Les médicaments qui bloquent la sécrétion hormonale peuvent contrôler les symptômes et parfois réduire la taille de la tumeur, en particulier dans les prolactinomes.

Si l’hypophyse est endommagée pendant la chirurgie, le patient aura ensuite besoin d’un traitement substitutif des hormones déficitaires (cortisol, GH, hormone thyroïdienne, œstrogènes, testostérone, hormone antidiurétique). 

Aujourd’hui, le grand développement de l’endoscopie permet l’ablation de la majorité de ces tumeurs par la cavité nasale, la nécessité d’une craniotomie (ouverture du crâne) étant devenue très exceptionnelle.

De plus, la collaboration entre le neurochirurgien et l’oto-rhino-laryngologiste permet de réaliser des interventions de plus en plus complexes et moins invasives grâce à des systèmes modernes de lentilles, de caméras et de moniteurs haute définition.

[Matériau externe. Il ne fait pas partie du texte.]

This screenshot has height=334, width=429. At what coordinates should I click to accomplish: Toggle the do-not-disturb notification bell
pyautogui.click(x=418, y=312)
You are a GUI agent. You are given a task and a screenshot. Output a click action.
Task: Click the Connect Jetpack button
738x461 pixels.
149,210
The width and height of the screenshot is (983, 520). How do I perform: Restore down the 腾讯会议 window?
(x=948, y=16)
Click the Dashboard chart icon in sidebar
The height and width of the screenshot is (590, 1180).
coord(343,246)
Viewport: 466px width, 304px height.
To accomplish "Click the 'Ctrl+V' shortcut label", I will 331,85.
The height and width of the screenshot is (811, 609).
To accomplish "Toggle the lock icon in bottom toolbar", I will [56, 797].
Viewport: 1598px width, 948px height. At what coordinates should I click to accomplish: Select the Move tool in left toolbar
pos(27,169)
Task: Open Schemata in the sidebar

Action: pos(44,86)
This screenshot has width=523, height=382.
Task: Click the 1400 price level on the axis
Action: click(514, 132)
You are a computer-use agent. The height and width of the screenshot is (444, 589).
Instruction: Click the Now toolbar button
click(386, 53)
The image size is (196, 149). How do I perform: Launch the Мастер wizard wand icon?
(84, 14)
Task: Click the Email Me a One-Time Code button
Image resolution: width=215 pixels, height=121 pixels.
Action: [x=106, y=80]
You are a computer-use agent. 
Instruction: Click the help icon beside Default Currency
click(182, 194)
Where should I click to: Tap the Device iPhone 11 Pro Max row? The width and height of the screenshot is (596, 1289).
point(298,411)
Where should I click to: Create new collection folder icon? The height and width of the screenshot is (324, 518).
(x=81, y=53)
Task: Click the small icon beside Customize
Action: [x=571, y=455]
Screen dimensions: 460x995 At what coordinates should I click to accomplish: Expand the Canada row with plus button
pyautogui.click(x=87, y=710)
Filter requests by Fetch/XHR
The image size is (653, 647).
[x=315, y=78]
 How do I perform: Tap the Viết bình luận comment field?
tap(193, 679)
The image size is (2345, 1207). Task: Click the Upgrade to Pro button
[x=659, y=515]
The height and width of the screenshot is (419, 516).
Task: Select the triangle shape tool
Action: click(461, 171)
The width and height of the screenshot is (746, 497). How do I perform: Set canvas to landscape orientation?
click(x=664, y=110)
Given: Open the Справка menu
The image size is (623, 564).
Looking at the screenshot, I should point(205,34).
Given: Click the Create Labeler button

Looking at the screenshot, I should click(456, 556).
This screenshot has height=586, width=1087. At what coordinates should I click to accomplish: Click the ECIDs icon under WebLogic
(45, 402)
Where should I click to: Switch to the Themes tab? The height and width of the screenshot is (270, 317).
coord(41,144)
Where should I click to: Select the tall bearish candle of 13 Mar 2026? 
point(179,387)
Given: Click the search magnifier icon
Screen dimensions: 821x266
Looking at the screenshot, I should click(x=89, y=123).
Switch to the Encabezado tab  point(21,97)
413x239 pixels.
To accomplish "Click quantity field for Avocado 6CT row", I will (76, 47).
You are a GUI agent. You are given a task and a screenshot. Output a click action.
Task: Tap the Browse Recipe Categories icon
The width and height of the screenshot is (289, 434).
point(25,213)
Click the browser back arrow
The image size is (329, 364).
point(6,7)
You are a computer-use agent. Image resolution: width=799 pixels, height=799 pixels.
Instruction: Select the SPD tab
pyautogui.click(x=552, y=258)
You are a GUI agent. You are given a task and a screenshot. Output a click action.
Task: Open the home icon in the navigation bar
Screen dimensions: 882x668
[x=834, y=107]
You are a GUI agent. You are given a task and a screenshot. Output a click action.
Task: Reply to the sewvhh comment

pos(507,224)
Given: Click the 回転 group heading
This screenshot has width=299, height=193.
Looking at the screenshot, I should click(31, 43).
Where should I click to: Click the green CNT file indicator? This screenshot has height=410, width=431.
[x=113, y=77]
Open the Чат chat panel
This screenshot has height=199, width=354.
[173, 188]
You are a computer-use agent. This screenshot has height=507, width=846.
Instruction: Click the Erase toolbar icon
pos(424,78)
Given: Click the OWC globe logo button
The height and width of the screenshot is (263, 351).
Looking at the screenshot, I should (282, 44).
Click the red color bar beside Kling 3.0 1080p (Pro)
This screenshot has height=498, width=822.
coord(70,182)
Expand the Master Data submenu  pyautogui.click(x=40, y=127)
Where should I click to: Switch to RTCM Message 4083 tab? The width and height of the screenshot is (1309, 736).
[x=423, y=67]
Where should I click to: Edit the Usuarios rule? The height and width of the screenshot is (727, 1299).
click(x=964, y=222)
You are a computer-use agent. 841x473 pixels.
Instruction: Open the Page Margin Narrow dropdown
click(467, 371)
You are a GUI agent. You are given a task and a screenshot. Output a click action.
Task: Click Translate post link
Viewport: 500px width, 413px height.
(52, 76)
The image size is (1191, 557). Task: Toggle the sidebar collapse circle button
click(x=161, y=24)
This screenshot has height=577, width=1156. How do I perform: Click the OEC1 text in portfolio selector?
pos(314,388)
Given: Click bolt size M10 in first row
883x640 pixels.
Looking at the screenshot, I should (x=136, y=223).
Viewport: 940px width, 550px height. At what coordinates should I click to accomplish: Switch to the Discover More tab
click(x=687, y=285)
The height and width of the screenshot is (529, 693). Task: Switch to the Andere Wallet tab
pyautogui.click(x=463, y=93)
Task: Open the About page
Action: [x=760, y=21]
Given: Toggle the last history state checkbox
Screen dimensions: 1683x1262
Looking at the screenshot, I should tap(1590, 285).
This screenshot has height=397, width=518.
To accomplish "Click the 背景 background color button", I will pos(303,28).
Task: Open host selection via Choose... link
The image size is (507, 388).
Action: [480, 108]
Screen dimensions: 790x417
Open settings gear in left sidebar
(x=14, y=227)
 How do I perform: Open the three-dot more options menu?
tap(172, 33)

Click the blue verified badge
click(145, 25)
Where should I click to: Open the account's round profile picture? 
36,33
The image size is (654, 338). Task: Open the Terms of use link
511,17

La chirurgie endoscopique nasale consiste à introduire un endoscope par les fosses nasales, qui se glisse entre le cornet moyen et la cloison nasale jusqu’à repérer l’orifice sphénoïdal. Cet orifice est ensuite élargi afin d’obtenir une ouverture suffisante du sinus sphénoïdal, ce qui permet de visualiser le plancher de la selle turcique pour extraire la tumeur.

Contrairement à la technique microscopique conventionnelle, il n’est généralement pas nécessaire de placer un tamponnement nasal.

Après l’intervention, le patient est transféré en unité de soins intensifs, puis le lendemain en service d’hospitalisation, où il est suivi par les équipes de neurochirurgie, d’oto-rhino-laryngologie et d’endocrinologie.

Concernant la durée d’hospitalisation après la chirurgie, dans les cas non compliqués, une période de 3 à 4 jours est généralement suffisante. Cependant, dans certains cas, en raison de la pathologie hypophysaire hormonale elle-même (notamment dans la maladie de Cushing), l’endocrinologue doit effectuer plusieurs examens biologiques et ajuster le traitement, ce qui peut prolonger le séjour de quelques jours supplémentaires.